EXERCISE DESCRIPTION
Write out again everything in the material from the line containing "The height and width of the screenshot is (498, 894)." down to the line containing "Action: click(x=676, y=94)", including both of those lines. Leave the pictures out of your answer.
##### EXERCISE MATERIALS #####
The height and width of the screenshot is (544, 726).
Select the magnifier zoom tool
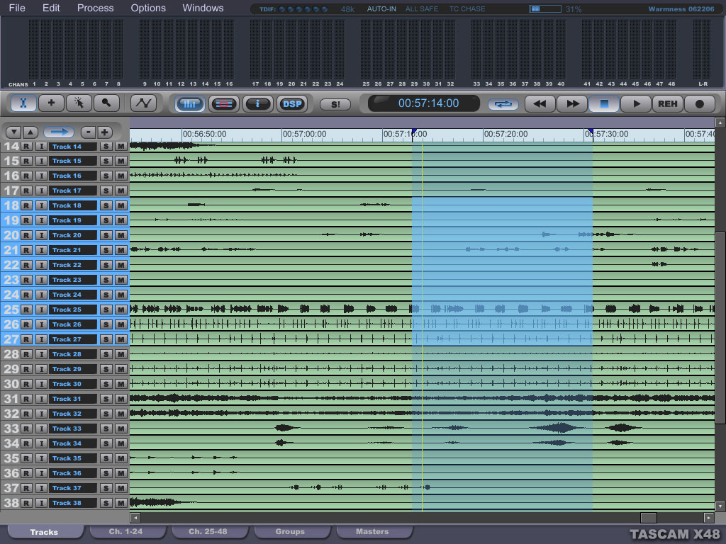tap(106, 103)
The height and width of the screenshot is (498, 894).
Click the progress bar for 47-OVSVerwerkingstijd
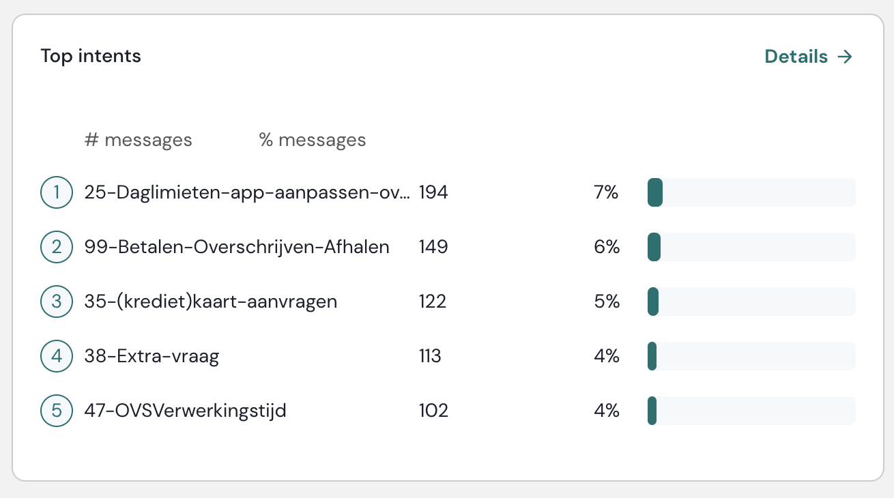pos(751,411)
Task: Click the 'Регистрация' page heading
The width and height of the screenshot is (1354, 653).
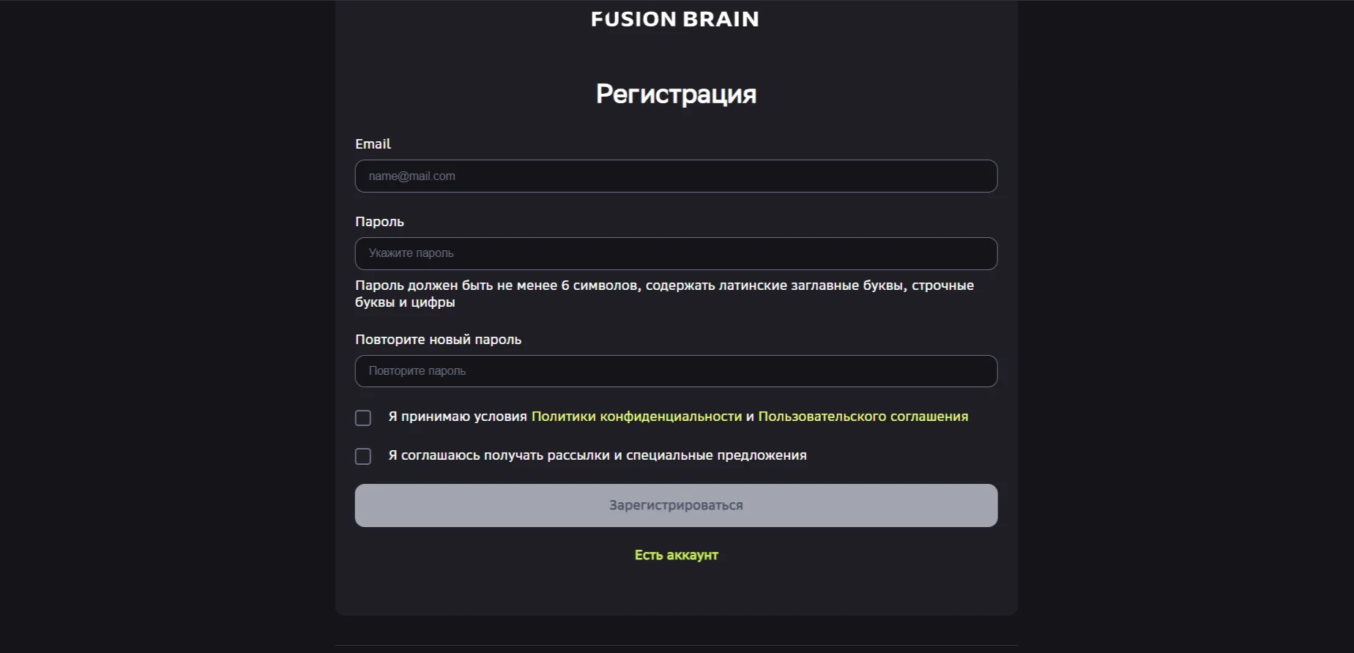Action: click(x=676, y=94)
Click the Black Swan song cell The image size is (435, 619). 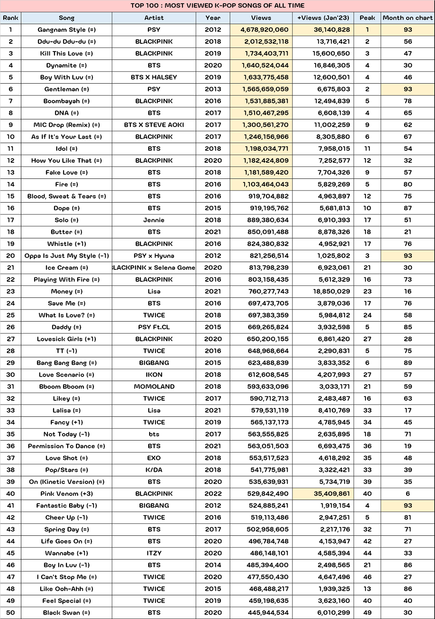coord(66,613)
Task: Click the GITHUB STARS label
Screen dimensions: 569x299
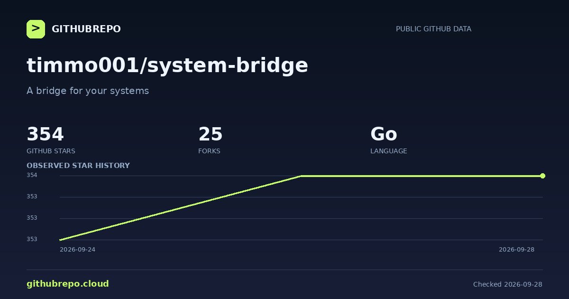Action: (x=51, y=151)
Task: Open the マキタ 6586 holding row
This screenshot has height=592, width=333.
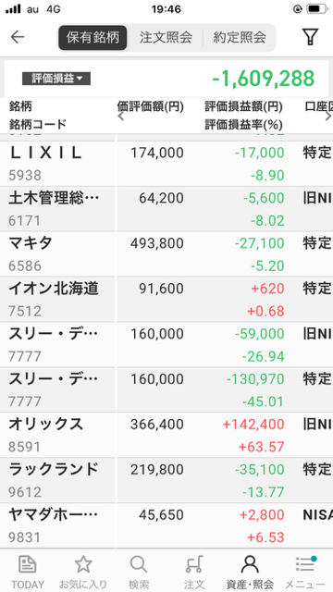Action: click(167, 254)
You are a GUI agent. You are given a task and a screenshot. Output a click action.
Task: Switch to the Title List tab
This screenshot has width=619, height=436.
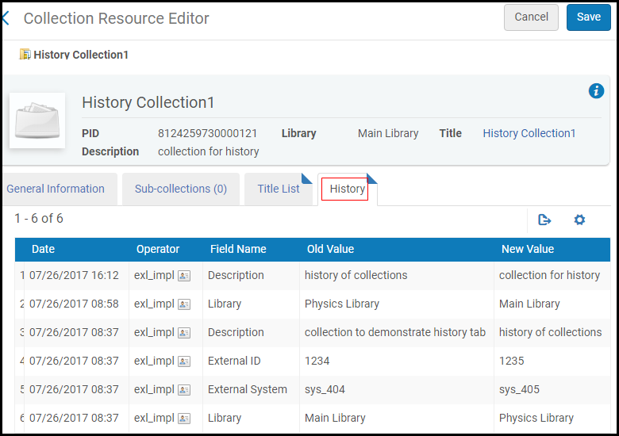click(279, 189)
#####
RESPONSE
The height and width of the screenshot is (498, 894).
Click the progress bar for 47-OVSVerwerkingstijd
pos(751,411)
Task: Click the 'Регистрация' page heading
The width and height of the screenshot is (1354, 653).
Action: click(x=676, y=94)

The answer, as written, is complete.